For developers, is porter machine with Armada XP. It has schroot's for both armel and armhf. set "DEB_BUILD_OPTIONS=parallel=4" and off you go.

Finally I'd like to thank Thomas Petazzoni, Maen Suleiman, Hector Oron, Steve McIntyre, Adam Conrad and Jon Ward for making the upgrade happen.

Meanwhile, we have unrelated trouble - a bunch of disks have broken within a few days apart. I take the warranty just run out...

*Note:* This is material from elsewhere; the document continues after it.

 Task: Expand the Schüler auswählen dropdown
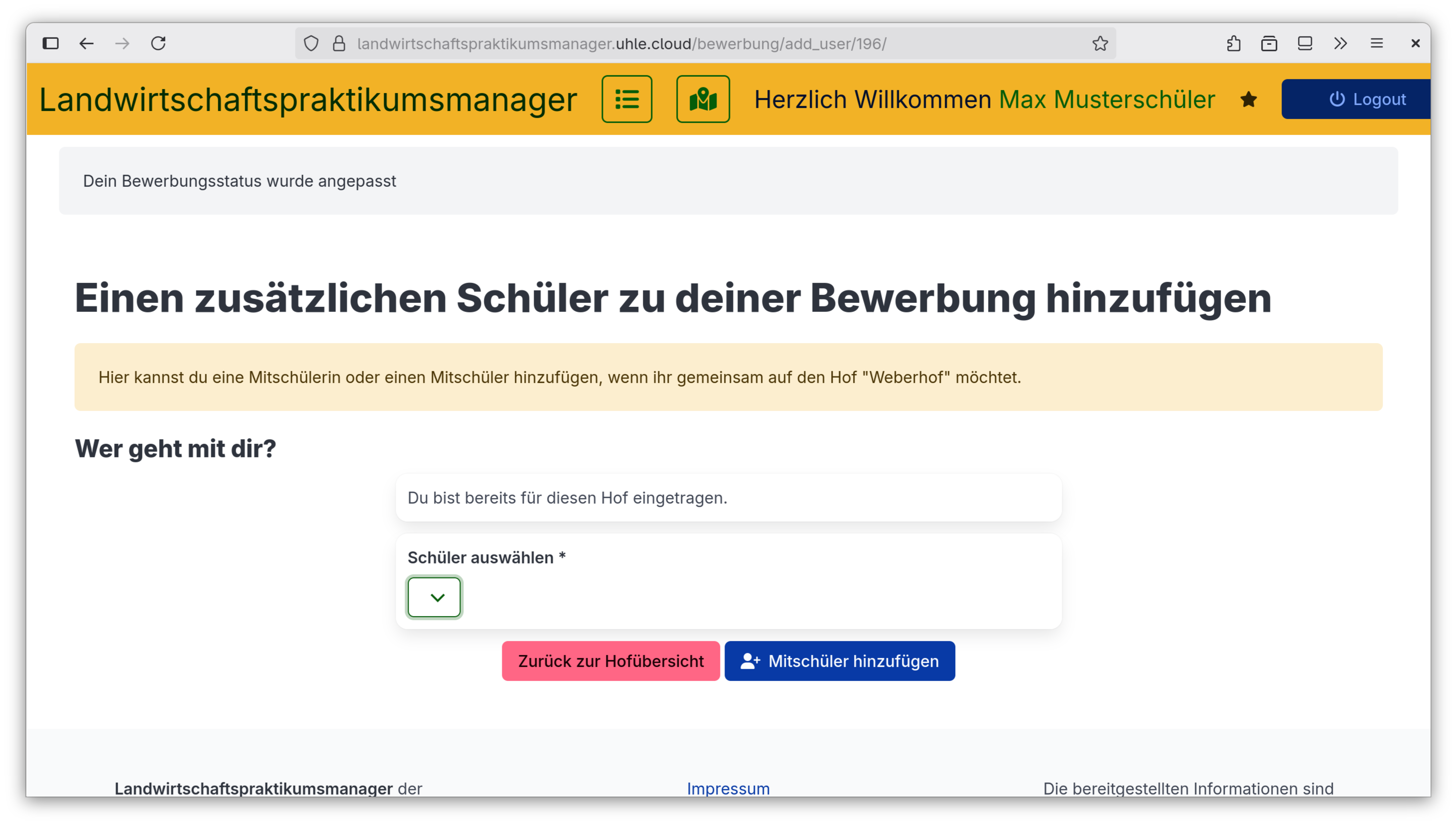pos(434,597)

[1] only from Linux's point of view. - mv78200 has actually 2 cores, just not SMP or coherent. You could run an RTOS on the other core while you run Linux on the other.

Friday, February 21, 2014

Where the armel buildd time went

Wanna-build, wanna-build, which packages spent most time on armel buildd's since beginning of 2013?
         package         | sum(build_time)
 libreoffice             | 114 09:16:34
 linux                   | 113 02:58:50
 gcc-4.8                 | 064 01:21:09
 webkitgtk               | 059 19:09:27
 acl2                    | 043 16:40:50
 gcc-4.7                 | 028 14:03:53
 iceweasel               | 026 19:02:13
 gcc-snapshot            | 026 01:31:21
 openjdk-7               | 020 02:41:53
 php5                    | 019 16:13:22
 llvm-toolchain-3.3      | 017 19:05:38
 qt4-x11                 | 017 02:57:09
 espresso                | 016 03:50:37
 pypy                    | 015 07:07:25
 icedove                 | 014 18:57:08
 insighttoolkit4         | 014 17:16:43
 qtbase-opensource-src   | 014 12:39:09
 llvm-toolchain-3.4      | 012 03:06:15
 mono                    | 011 22:30:13
 atlas                   | 011 20:40:54
 qemu                    | 011 17:11:09
 calligra                | 011 16:05:55
 gnuradio                | 011 15:19:35
 resiprocate             | 011 10:14:56
 llvm-toolchain-snapshot | 011 02:04:44
 libav                   | 010 13:52:03
 python2.7               | 009 18:58:33
 ghc                     | 009 18:28:48
 gnat-4.8                | 009 13:59:57
 axiom                   | 009 12:40:24
 cython                  | 009 00:47:04
 openjdk-6               | 008 16:38:14
 oce                     | 008 10:29:20
 eglibc                  | 008 06:04:26
 ppl                     | 007 20:48:45
 root-system             | 007 17:32:16
 openturns               | 007 10:12:53
 gcl                     | 007 08:02:42
 gcc-4.6                 | 007 02:50:48
 k3d                     | 007 00:36:11
 python3.3               | 007 00:25:42
 llvm-toolchain-3.2      | 007 00:17:59
 vtk                     | 006 17:53:28
 samba                   | 006 17:17:27
 mysql-workbench         | 006 14:36:46
 kde-workspace           | 006 07:31:12
 gmsh                    | 006 04:32:42
 psi-plus                | 006 04:30:08
 octave                  | 006 04:17:22
 paraview                | 006 04:13:25
Timeformat is "days HH:MM:SS". Our ridiculously stable mv78x00 buildd's have served well, but has come to become let them rest. Now, to find out how many of these top time consuming packages can build with parallel make and are not doing so already.